Is this a strange tale? Not so much strange as convoluted. Yet it is an enticing novel and one that allows the reader to envelop herself in the strange sights, sounds, and tastes of this group of Japanese characters. - Janet Mary Livesey

Mieko Kanai, a prize-winning poet, eminent critic and author of experimental fiction that evokes comparisons to the works of Borges and Kafka, has also, in her "Mejiro" series, produced a series of novels notably lighter in tone. ...philosophical speculation and mind-bending textual play give way to a more light-hearted look at how people make their way in the contemporary world.—David Cozy, Japan Times

The unemployed photographer, the foreign-blooded porn actor and the confused psychiatrist are all connected in that they are existing outside the notoriously regimented constraints of mainstream Japanese society.

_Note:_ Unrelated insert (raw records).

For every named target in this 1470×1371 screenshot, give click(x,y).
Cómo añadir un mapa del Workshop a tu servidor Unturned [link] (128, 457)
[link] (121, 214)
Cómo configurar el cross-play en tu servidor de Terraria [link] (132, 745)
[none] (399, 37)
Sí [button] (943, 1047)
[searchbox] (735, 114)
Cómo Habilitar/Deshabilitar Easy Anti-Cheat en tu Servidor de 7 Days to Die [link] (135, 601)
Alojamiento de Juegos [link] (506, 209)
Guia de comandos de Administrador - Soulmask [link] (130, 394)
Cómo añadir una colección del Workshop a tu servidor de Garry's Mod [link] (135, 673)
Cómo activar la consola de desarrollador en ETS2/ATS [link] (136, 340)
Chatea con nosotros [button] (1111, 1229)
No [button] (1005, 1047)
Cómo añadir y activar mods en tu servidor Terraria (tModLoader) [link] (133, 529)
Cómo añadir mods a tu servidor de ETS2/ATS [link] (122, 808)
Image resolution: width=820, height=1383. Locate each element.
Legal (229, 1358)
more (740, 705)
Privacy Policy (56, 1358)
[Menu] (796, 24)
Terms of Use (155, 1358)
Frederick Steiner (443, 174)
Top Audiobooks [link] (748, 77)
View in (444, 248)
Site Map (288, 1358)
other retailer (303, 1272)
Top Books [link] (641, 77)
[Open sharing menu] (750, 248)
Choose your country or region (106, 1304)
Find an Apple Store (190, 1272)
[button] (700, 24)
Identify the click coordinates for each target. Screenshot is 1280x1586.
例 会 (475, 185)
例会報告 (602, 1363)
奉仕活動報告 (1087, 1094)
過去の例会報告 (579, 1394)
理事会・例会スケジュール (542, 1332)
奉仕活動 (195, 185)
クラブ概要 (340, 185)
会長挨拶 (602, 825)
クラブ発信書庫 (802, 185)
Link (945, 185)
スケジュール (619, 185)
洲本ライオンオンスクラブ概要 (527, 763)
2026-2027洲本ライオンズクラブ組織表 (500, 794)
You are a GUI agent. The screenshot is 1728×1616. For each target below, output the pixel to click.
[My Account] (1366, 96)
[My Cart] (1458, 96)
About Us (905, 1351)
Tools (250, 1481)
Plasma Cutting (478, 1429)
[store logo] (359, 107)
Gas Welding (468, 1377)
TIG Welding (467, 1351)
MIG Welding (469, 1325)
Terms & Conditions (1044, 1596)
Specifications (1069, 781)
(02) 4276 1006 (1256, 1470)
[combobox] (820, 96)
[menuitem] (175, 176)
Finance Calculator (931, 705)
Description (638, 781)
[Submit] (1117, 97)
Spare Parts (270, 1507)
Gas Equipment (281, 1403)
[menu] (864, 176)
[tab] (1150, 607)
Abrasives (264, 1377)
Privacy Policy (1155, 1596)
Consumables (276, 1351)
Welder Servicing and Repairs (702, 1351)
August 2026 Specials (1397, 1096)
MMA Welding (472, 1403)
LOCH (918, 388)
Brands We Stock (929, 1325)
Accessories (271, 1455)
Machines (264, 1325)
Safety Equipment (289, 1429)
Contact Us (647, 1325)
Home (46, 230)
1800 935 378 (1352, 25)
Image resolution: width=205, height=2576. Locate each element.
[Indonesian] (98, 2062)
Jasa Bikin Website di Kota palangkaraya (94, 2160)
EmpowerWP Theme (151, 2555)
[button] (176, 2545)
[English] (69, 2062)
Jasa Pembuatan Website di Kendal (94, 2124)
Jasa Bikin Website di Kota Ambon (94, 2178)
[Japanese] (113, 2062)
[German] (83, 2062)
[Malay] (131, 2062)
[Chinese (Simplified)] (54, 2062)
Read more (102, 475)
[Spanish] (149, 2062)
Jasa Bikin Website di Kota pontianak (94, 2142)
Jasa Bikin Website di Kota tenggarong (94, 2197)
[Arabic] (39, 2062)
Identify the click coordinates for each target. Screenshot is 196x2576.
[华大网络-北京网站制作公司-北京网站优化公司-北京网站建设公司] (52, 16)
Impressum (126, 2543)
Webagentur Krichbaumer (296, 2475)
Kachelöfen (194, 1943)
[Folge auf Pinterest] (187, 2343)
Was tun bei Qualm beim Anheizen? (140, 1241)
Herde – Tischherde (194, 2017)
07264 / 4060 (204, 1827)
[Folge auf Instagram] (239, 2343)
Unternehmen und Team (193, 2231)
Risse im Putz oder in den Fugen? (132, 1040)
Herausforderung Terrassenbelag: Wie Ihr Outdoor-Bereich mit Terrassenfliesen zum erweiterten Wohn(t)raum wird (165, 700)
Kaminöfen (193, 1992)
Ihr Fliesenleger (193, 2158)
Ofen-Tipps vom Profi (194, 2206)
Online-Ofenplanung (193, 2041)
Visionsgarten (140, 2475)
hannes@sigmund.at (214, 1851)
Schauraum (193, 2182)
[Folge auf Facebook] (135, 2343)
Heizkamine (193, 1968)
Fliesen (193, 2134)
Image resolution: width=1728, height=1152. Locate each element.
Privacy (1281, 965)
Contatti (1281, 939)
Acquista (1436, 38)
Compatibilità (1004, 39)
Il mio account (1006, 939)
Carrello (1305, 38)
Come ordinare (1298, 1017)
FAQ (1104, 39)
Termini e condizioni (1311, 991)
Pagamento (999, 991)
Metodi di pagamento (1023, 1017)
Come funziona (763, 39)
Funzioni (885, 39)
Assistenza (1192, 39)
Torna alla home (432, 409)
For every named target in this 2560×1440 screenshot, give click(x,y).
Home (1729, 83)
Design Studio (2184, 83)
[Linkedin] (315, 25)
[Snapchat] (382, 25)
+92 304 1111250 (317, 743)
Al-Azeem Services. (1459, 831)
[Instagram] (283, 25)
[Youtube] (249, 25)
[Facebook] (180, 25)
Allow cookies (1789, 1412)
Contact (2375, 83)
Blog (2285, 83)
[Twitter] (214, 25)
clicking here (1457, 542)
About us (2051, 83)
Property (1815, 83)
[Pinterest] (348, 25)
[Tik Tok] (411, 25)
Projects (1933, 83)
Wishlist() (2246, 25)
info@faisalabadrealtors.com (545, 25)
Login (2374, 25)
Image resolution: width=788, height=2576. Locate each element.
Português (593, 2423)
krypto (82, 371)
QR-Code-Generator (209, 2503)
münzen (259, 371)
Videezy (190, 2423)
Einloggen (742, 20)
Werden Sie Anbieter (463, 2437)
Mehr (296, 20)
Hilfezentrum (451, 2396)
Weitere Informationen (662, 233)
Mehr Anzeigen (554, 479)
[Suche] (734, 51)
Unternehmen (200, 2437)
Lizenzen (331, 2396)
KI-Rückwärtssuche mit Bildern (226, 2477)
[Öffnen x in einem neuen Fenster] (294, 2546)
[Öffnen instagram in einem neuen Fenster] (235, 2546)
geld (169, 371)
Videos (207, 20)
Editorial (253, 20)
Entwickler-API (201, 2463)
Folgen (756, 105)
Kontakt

They all scrape by on a day-to-day basis and occasionally show that they're not quite as cheerful on the inside as it appears on the outside... However, what they also have in common is a bond which allows them to seek comfort, and what Kanai does cleverly in Oh, Tama! is construct a cohesive social group from very different parts.—Tony Malone, Tony's Reading List

..what appealed to me most about Oh, Tama! were the characters themselves. Natsuyuki is a fairly laid back sort of guy, but this tendency (mostly because complaining or actually trying to change things would take too much effort) puts him into some odd situations. Alexandre, who seems to delight in messing with people, is often more concerned about Tama and the kittens than any of the people around him. I found their slightly antagonistic friendship and their interactions with Fuyuhiko and the others to be highly entertaining. I greatly enjoyed Oh, Tama! and its quirky, understated humor. So much so that I plan on reading the next novel in the Mejiro Series, Indian Summer, in the very near future.—Ash Brown, Experiments in Manga



Mieko Kanai (1947–) read widely in fiction and poetry from an early age. In 1967, at the young age of 20, she was runner-up for the Dazai Osamu Prize for Ai no seikatsu (A Life of Love), and the following year she received the Gendaishi Techo Prize for poetry. While maintaining a certain distance from literary circles and journalism, she has built up a world of fiction known for its sensual style. Along with her fiction, her criticism, which showcases her often scathing insights, has a devoted following.